But the Trump administration has been threatening to leave the council for at least a year over the organization’s focus on Israel’s human rights violations. According to NPR, Haley gave a speech a year ago where she told the council that if it didn’t do what Trump wanted and overlook Israel’s misdeeds, then the U.S. would withdraw. Over the last year, the U.N. Human Rights Council remained silent about Venezuela’s human rights abuses and allowed the Democratic Republic of the Congo to join the council despite its long history of human rights issues. Kenneth Roth, executive director of Human Rights Watch, told NPR that Trump’s obsession with Israel has distracted government officials from the progress the U.N. council has made. “The U.N. Human Rights Council has played an important role in such countries as North Korea, Syria, Myanmar and South Sudan,” he explained. “But all Trump seems to care about is defending Israel.”

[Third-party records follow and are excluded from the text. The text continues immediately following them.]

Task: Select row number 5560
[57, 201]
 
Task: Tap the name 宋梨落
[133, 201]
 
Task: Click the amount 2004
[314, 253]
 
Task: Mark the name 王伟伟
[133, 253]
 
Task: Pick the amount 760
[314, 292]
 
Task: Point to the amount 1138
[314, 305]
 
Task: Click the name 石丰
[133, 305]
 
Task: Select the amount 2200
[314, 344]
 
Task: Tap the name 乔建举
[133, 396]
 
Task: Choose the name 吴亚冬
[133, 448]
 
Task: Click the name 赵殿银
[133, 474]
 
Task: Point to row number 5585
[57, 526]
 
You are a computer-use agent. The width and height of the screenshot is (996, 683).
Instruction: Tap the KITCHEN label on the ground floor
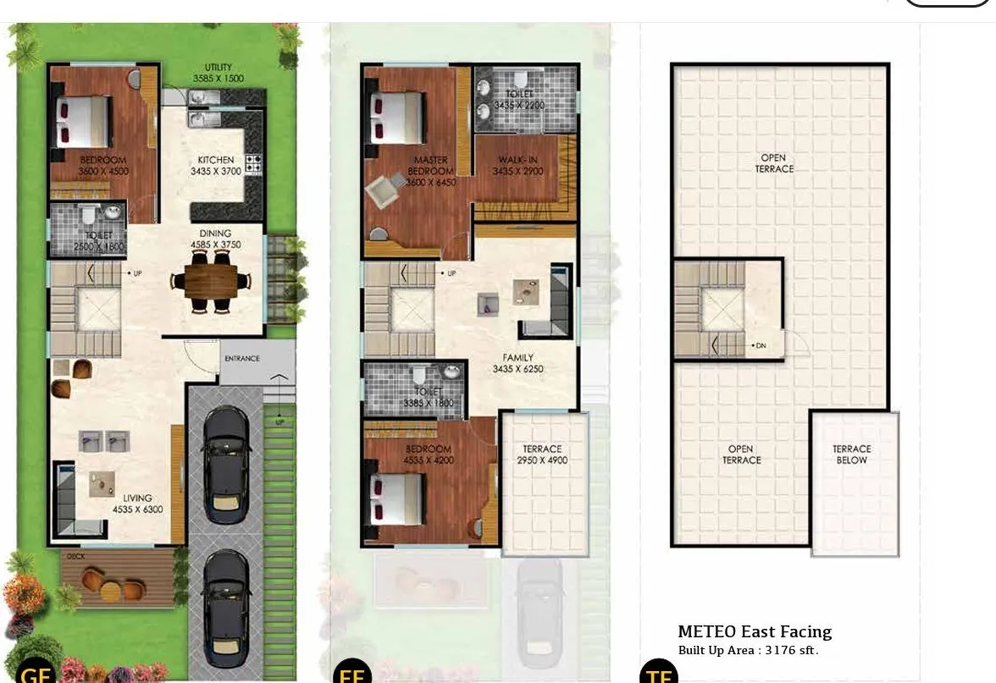tap(216, 160)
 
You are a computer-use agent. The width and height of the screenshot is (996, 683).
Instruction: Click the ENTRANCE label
tap(241, 359)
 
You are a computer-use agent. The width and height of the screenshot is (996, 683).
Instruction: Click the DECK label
tap(74, 557)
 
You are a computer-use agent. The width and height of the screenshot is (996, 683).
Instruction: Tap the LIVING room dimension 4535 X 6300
tap(137, 509)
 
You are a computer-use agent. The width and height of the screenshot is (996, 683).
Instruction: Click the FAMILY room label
tap(517, 358)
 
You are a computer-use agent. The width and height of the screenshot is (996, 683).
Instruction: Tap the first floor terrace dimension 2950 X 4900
tap(542, 460)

Plus, it’s not like Trump or his administration are the first American politicians to criticize the council. Obama and his team had similar issues with the council. Ultimately they joined because U.S. ambassador to the U.N. Susan Rice said they felt that “working from within, we can make the council a more effective forum to promote and protect human rights.” This is why Trump and his administration are being criticized for their decision to withdraw. “The UN Human Rights Council has always been a problem,” Rep. Eliot Engel, the ranking Democratic member of the House Committee on Foreign Affairs, told reporters. “But the way to deal with this challenge is to remain engaged and work with partners to push for change. By withdrawing from the council, we lose our leverage and allow the council’s bad actors to follow their worst impulses unchecked — including running roughshod over Israel.”